The Prime Minister said the only way for Laos to have peace is for the North Vietnamese to go home. He added that their presence in Laos was simply a matter of socialist expansion, when he tells the Soviets and other socialist countries that they are interfering in Laos, they tell him that the United States is interfering in Vietnam. The Prime Minister said he must constantly repeat that Vietnam had nothing to do with Laos.

The Secretary wondered if it would be advantageous to obtain from a number of Asian governments a declaration of policy regarding Laos similar to the declaration of 1962; he had in mind countries such as India, Indonesia, Japan, and Pakistan. He said that although some countries were reluctant to take a stand on Vietnam, they might not hesitate to take a stand on Laos. He added that we did not conceive of peace in South Vietnam as opening the way for further North Vietnamese aggression into Laos. The Prime Minister said he did not believe the North Vietnamese would dare attack Laos after peace had been restored in Vietnam. Laos is attacked now, he said, because North Vietnam needed to use Lao territory in infiltrating South Vietnam.

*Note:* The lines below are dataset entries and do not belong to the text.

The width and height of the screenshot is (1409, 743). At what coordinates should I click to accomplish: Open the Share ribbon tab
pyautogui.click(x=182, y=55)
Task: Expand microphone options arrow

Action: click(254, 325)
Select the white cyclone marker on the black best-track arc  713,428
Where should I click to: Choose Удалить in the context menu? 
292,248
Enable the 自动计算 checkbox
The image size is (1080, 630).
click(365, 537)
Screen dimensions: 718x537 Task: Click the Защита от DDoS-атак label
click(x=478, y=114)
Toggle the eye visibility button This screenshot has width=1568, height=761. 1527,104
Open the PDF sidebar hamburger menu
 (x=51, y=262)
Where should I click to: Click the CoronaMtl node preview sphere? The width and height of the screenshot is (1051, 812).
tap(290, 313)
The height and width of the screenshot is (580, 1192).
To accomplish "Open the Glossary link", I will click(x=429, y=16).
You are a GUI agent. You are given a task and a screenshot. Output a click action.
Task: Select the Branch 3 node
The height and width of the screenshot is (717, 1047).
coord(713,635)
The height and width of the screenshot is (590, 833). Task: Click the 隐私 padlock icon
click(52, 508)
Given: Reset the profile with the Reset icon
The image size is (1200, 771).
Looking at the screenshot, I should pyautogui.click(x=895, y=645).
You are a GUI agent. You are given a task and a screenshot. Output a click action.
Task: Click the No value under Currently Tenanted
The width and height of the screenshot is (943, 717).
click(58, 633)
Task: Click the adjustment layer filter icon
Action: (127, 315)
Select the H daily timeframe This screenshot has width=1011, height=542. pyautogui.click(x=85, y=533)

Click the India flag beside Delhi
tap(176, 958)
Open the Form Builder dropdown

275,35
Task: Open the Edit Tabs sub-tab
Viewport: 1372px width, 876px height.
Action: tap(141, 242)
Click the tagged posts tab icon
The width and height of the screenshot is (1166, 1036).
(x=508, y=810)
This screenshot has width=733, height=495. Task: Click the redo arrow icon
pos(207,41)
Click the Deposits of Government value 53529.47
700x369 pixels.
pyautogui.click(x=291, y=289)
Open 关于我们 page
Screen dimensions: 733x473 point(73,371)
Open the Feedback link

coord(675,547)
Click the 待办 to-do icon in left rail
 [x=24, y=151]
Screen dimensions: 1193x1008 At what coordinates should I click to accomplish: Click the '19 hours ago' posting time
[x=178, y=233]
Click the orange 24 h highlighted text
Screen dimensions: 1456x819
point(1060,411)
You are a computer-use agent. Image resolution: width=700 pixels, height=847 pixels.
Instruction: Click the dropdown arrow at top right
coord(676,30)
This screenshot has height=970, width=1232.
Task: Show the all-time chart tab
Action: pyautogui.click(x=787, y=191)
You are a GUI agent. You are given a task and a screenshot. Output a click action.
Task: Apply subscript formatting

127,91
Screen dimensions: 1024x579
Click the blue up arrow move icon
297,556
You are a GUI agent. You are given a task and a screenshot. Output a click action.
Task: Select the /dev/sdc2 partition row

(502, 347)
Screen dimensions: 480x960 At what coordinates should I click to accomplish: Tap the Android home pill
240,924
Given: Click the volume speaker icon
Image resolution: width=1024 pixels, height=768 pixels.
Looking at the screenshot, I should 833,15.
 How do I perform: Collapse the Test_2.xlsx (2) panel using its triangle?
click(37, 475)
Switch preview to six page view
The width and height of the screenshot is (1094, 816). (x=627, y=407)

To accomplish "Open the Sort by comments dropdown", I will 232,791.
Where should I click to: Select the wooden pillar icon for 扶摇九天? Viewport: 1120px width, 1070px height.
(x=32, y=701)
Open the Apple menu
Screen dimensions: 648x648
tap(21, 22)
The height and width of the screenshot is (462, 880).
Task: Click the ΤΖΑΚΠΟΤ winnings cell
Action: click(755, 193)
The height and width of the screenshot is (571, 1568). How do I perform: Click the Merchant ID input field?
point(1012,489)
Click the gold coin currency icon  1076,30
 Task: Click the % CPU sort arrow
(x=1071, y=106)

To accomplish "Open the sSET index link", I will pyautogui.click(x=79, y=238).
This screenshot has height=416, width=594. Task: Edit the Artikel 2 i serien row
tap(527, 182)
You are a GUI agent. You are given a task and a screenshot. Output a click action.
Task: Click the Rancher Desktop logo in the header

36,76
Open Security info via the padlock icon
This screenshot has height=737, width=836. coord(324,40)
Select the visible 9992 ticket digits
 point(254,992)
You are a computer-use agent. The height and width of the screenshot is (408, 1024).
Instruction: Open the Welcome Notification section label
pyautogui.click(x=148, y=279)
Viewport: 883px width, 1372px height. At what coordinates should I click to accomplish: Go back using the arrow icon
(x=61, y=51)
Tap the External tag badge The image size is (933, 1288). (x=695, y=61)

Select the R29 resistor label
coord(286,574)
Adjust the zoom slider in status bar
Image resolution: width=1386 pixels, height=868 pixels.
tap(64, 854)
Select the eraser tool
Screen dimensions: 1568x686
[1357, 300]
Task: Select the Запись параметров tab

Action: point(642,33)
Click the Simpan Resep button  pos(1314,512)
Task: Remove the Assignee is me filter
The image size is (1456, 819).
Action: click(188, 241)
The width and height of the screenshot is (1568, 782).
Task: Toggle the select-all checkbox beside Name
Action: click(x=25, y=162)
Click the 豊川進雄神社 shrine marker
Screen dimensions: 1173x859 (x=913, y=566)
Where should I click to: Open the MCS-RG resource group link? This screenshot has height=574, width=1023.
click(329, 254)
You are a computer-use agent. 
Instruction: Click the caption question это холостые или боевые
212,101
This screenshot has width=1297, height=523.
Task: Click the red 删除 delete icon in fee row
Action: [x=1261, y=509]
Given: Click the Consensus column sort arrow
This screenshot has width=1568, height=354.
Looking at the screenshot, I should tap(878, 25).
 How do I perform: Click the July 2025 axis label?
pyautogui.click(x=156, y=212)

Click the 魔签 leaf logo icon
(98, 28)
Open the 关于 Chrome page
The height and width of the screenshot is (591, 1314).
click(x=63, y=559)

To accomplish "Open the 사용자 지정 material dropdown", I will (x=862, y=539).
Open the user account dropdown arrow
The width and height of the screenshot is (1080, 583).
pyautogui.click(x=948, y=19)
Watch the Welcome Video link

The Prime Minister said that North Vietnam was to a very large extent still glorying in its victory at Dien Bien Phu, still considering itself invincible. The Secretary said that for the past week or ten days Hanoi has been increasingly negative and harsh and expressed the hope that he and the Prime Minister would maintain close contact in order to ascertain North Vietnamese and Communist Chinese intentions. The Prime Minister said he would do all he could to develop more specific information, but said that the North Vietnamese Charge d’Affaires in Vientiane was very quiet. He added that Hanoi’s recent harshness might conceal an intention to accept some form of arrangement. The Secretary asked if the Prime Minister felt that Hanoi’s decisions were being affected by internal strife among North Vietnamese leaders. The Prime Minister said he did not think such internal factors were at work in Hanoi, that under their socialist regime decisions were made collectively. The Secretary asked if under such a system six or eight leaders sat around a table and one of them dissented, did that not make him a traitor in the eyes of the others and render his expression of opinion much more difficult? The Prime Minister recalled that when he was at Khang Khay, discussions would go on for a very long time and if, at the end of a meeting, the Pathet Lao leaders had not reached an agreement, they would simply close the meeting [Page 631] and resume it the next day. Sometimes discussions would go on for two weeks or a month until a consensus had been obtained.3

  1. Source: Department of State, Central Files, POL 7 LAOS. Secret. Drafted by Toumayan and Slutz and approved in S on November 5. The meeting was held at Blair House. The time of the end of the meeting is from Rusk’s Appointment Book. (Johnson Library) Prior to this meeting Vice President Humphrey met Souvanna at 11 a.m. at Blair House. Souvanna and Humphrey discussed bombing policy against North Vietnam and rice production in Laos. (Memorandum of conversation, October 21; Department of State, Central Files, POL LAOS–US)
  2. Rusk and Souvanna also talked during the dinner on the evening of October 20. Rusk asked Souvanna if he had any contact with Souphanouvong, and Souvanna replied only a long letter several months ago rehashing standard Pathet Lao positions. When asked by the Deputy Administrator, Rutherford Poat, who was also at the dinner, if Laos would return to a tripartite government if the civil war ended, Souvanna answered heatedly that it would not be the case. (Memorandum of conversation, October 20, 8 p.m.; ibid., POL 7 LAOS)
  3. At 12:15 p.m., October 21, during a conversation before lunch, Rostow asked Souvanna for his impressions of the United Nations. Souvanna answered that he feared it would go the way of the League of Nations. As for Vietnam, the United Nations could not be much help as North and South Vietnam and the PRC were not members. Souvanna recommended a coalition government with the NLF for South Vietnam. (Memorandum of conversation, October 21; ibid.)